▶ Data records
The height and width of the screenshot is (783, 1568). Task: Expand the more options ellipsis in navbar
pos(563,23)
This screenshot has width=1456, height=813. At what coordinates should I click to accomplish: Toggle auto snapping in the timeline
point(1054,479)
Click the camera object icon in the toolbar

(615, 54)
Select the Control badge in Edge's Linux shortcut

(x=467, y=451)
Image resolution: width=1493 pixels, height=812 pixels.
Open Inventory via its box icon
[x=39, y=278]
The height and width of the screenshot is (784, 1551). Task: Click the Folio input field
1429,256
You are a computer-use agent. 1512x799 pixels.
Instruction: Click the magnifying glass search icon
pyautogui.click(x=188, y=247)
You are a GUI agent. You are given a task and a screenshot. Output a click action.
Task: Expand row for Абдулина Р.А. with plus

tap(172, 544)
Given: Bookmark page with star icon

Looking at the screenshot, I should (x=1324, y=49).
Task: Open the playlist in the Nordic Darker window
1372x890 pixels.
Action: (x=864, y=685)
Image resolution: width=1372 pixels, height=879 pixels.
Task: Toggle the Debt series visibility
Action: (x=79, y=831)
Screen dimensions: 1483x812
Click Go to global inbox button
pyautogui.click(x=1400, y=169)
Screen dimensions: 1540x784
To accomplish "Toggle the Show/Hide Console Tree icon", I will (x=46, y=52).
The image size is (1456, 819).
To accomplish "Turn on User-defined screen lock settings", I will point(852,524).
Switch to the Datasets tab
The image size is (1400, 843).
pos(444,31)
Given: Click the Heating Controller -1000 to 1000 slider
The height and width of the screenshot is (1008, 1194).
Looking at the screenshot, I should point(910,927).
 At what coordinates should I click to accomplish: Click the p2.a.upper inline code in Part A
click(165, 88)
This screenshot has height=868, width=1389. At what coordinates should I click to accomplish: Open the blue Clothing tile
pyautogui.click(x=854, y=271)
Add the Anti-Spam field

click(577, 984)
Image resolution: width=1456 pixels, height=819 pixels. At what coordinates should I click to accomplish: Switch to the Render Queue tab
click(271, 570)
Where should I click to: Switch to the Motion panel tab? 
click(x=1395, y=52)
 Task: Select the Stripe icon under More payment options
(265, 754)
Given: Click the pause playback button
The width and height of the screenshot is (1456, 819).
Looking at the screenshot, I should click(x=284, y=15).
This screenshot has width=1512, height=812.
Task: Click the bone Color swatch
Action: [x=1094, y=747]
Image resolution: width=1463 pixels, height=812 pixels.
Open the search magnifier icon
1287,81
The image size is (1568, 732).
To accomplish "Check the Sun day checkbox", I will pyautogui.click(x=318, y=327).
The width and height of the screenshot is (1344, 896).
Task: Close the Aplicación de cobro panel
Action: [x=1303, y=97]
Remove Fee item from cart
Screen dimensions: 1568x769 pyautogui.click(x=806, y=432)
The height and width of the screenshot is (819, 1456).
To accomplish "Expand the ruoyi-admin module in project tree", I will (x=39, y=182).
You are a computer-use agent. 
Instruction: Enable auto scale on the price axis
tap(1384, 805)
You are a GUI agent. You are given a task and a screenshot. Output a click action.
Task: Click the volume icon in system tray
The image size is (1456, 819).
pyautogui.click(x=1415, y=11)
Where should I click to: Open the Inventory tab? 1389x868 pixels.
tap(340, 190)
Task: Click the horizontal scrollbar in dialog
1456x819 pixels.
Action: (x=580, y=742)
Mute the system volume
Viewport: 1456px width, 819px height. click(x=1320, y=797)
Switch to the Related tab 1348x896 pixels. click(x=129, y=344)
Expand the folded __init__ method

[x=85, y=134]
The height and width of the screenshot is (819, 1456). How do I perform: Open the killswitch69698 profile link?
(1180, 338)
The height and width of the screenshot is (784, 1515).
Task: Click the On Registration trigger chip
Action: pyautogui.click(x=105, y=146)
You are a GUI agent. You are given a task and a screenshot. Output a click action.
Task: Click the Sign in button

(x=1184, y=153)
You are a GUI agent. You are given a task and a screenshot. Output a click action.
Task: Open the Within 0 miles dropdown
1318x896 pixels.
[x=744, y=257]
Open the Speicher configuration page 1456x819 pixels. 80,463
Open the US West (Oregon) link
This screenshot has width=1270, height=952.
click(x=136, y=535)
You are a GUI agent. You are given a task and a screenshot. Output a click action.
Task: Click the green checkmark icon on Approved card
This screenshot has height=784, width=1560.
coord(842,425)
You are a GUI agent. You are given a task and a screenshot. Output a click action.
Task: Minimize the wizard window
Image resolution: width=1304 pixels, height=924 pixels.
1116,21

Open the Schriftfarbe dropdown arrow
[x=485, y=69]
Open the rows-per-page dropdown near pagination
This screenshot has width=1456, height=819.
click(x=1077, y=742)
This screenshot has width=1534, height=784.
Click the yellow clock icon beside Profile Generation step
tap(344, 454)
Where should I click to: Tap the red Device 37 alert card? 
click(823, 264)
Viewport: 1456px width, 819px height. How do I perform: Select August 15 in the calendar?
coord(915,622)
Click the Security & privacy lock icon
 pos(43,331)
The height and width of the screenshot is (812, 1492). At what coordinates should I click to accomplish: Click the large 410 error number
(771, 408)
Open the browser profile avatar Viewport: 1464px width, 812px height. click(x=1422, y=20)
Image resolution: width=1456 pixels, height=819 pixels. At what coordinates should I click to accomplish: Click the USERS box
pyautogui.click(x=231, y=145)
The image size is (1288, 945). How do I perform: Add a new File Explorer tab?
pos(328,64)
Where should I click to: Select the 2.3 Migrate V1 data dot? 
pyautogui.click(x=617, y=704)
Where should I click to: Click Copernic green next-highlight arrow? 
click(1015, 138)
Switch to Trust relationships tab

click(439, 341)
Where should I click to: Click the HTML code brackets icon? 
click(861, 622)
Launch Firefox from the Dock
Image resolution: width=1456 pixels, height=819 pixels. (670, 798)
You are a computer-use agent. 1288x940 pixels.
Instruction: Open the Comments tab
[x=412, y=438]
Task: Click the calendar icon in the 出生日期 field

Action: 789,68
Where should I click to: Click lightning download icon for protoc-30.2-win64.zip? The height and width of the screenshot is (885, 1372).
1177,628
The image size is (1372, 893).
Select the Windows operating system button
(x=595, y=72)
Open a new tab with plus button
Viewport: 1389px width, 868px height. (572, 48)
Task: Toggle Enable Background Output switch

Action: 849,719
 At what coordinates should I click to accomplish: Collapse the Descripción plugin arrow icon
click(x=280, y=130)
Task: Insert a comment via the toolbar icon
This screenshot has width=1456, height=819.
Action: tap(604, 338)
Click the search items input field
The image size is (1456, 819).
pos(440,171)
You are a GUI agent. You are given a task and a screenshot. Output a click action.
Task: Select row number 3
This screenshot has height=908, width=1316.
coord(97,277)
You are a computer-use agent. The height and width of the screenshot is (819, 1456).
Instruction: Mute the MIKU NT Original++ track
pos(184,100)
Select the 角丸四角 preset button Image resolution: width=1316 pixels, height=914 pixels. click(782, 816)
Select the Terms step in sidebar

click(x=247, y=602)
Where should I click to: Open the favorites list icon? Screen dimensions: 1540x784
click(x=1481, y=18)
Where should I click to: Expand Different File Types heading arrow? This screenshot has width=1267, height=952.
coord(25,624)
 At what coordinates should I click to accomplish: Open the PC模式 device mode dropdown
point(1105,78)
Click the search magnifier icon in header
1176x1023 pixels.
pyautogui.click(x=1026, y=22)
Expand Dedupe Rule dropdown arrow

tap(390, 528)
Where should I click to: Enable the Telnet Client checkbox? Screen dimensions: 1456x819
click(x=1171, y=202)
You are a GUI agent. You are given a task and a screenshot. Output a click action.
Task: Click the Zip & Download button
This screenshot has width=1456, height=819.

▶ Work order
Print each entry above word for word, leaving none out.

▶ Result of this task
The height and width of the screenshot is (783, 1568). Task: Expand the more options ellipsis in navbar
pos(563,23)
This screenshot has width=1456, height=813. At what coordinates should I click to accomplish: Toggle auto snapping in the timeline
point(1054,479)
Click the camera object icon in the toolbar

(615, 54)
Select the Control badge in Edge's Linux shortcut

(x=467, y=451)
Image resolution: width=1493 pixels, height=812 pixels.
Open Inventory via its box icon
[x=39, y=278]
The height and width of the screenshot is (784, 1551). Task: Click the Folio input field
1429,256
You are a computer-use agent. 1512x799 pixels.
Instruction: Click the magnifying glass search icon
pyautogui.click(x=188, y=247)
You are a GUI agent. You are given a task and a screenshot. Output a click action.
Task: Expand row for Абдулина Р.А. with plus

tap(172, 544)
Given: Bookmark page with star icon

Looking at the screenshot, I should (x=1324, y=49).
Task: Open the playlist in the Nordic Darker window
1372x890 pixels.
Action: (x=864, y=685)
Image resolution: width=1372 pixels, height=879 pixels.
Task: Toggle the Debt series visibility
Action: (x=79, y=831)
Screen dimensions: 1483x812
Click Go to global inbox button
pyautogui.click(x=1400, y=169)
Screen dimensions: 1540x784
To accomplish "Toggle the Show/Hide Console Tree icon", I will (x=46, y=52).
The image size is (1456, 819).
To accomplish "Turn on User-defined screen lock settings", I will point(852,524).
Switch to the Datasets tab
The image size is (1400, 843).
pos(444,31)
Given: Click the Heating Controller -1000 to 1000 slider
The height and width of the screenshot is (1008, 1194).
Looking at the screenshot, I should point(910,927).
 At what coordinates should I click to accomplish: Click the p2.a.upper inline code in Part A
click(165, 88)
This screenshot has height=868, width=1389. At what coordinates should I click to accomplish: Open the blue Clothing tile
pyautogui.click(x=854, y=271)
Add the Anti-Spam field

click(577, 984)
Image resolution: width=1456 pixels, height=819 pixels. At what coordinates should I click to accomplish: Switch to the Render Queue tab
click(271, 570)
Where should I click to: Switch to the Motion panel tab? 
click(x=1395, y=52)
 Task: Select the Stripe icon under More payment options
(265, 754)
Given: Click the pause playback button
The width and height of the screenshot is (1456, 819).
Looking at the screenshot, I should click(x=284, y=15).
This screenshot has width=1512, height=812.
Task: Click the bone Color swatch
Action: [x=1094, y=747]
Image resolution: width=1463 pixels, height=812 pixels.
Open the search magnifier icon
1287,81
The image size is (1568, 732).
To accomplish "Check the Sun day checkbox", I will pyautogui.click(x=318, y=327).
The width and height of the screenshot is (1344, 896).
Task: Close the Aplicación de cobro panel
Action: [x=1303, y=97]
Remove Fee item from cart
Screen dimensions: 1568x769 pyautogui.click(x=806, y=432)
The height and width of the screenshot is (819, 1456).
To accomplish "Expand the ruoyi-admin module in project tree", I will (x=39, y=182).
You are a computer-use agent. 
Instruction: Enable auto scale on the price axis
tap(1384, 805)
You are a GUI agent. You are given a task and a screenshot. Output a click action.
Task: Click the volume icon in system tray
The image size is (1456, 819).
pyautogui.click(x=1415, y=11)
Where should I click to: Open the Inventory tab? 1389x868 pixels.
tap(340, 190)
Task: Click the horizontal scrollbar in dialog
1456x819 pixels.
Action: (x=580, y=742)
Mute the system volume
Viewport: 1456px width, 819px height. click(x=1320, y=797)
Switch to the Related tab 1348x896 pixels. click(x=129, y=344)
Expand the folded __init__ method

[x=85, y=134]
The height and width of the screenshot is (819, 1456). How do I perform: Open the killswitch69698 profile link?
(1180, 338)
The height and width of the screenshot is (784, 1515).
Task: Click the On Registration trigger chip
Action: pyautogui.click(x=105, y=146)
You are a GUI agent. You are given a task and a screenshot. Output a click action.
Task: Click the Sign in button

(x=1184, y=153)
You are a GUI agent. You are given a task and a screenshot. Output a click action.
Task: Open the Within 0 miles dropdown
1318x896 pixels.
[x=744, y=257]
Open the Speicher configuration page 1456x819 pixels. 80,463
Open the US West (Oregon) link
This screenshot has width=1270, height=952.
click(x=136, y=535)
You are a GUI agent. You are given a task and a screenshot. Output a click action.
Task: Click the green checkmark icon on Approved card
This screenshot has height=784, width=1560.
coord(842,425)
You are a GUI agent. You are given a task and a screenshot. Output a click action.
Task: Minimize the wizard window
Image resolution: width=1304 pixels, height=924 pixels.
1116,21

Open the Schriftfarbe dropdown arrow
[x=485, y=69]
Open the rows-per-page dropdown near pagination
This screenshot has width=1456, height=819.
click(x=1077, y=742)
This screenshot has width=1534, height=784.
Click the yellow clock icon beside Profile Generation step
tap(344, 454)
Where should I click to: Tap the red Device 37 alert card? 
click(823, 264)
Viewport: 1456px width, 819px height. How do I perform: Select August 15 in the calendar?
coord(915,622)
Click the Security & privacy lock icon
 pos(43,331)
The height and width of the screenshot is (812, 1492). At what coordinates should I click to accomplish: Click the large 410 error number
(771, 408)
Open the browser profile avatar Viewport: 1464px width, 812px height. click(x=1422, y=20)
Image resolution: width=1456 pixels, height=819 pixels. At what coordinates should I click to accomplish: Click the USERS box
pyautogui.click(x=231, y=145)
The image size is (1288, 945). How do I perform: Add a new File Explorer tab?
pos(328,64)
Where should I click to: Select the 2.3 Migrate V1 data dot? 
pyautogui.click(x=617, y=704)
Where should I click to: Click Copernic green next-highlight arrow? 
click(1015, 138)
Switch to Trust relationships tab

click(439, 341)
Where should I click to: Click the HTML code brackets icon? 
click(861, 622)
Launch Firefox from the Dock
Image resolution: width=1456 pixels, height=819 pixels. (670, 798)
You are a computer-use agent. 1288x940 pixels.
Instruction: Open the Comments tab
[x=412, y=438]
Task: Click the calendar icon in the 出生日期 field

Action: 789,68
Where should I click to: Click lightning download icon for protoc-30.2-win64.zip? The height and width of the screenshot is (885, 1372).
1177,628
The image size is (1372, 893).
Select the Windows operating system button
(x=595, y=72)
Open a new tab with plus button
Viewport: 1389px width, 868px height. (572, 48)
Task: Toggle Enable Background Output switch

Action: 849,719
 At what coordinates should I click to accomplish: Collapse the Descripción plugin arrow icon
click(x=280, y=130)
Task: Insert a comment via the toolbar icon
This screenshot has width=1456, height=819.
Action: tap(604, 338)
Click the search items input field
The image size is (1456, 819).
pos(440,171)
You are a GUI agent. You are given a task and a screenshot. Output a click action.
Task: Select row number 3
This screenshot has height=908, width=1316.
coord(97,277)
You are a computer-use agent. The height and width of the screenshot is (819, 1456).
Instruction: Mute the MIKU NT Original++ track
pos(184,100)
Select the 角丸四角 preset button Image resolution: width=1316 pixels, height=914 pixels. click(782, 816)
Select the Terms step in sidebar

click(x=247, y=602)
Where should I click to: Open the favorites list icon? Screen dimensions: 1540x784
click(x=1481, y=18)
Where should I click to: Expand Different File Types heading arrow? This screenshot has width=1267, height=952.
coord(25,624)
 At what coordinates should I click to accomplish: Open the PC模式 device mode dropdown
point(1105,78)
Click the search magnifier icon in header
1176x1023 pixels.
pyautogui.click(x=1026, y=22)
Expand Dedupe Rule dropdown arrow

tap(390, 528)
Where should I click to: Enable the Telnet Client checkbox? Screen dimensions: 1456x819
click(x=1171, y=202)
You are a GUI agent. You are given a task and a screenshot. Output a click action.
Task: Click the Zip & Download button
This screenshot has width=1456, height=819.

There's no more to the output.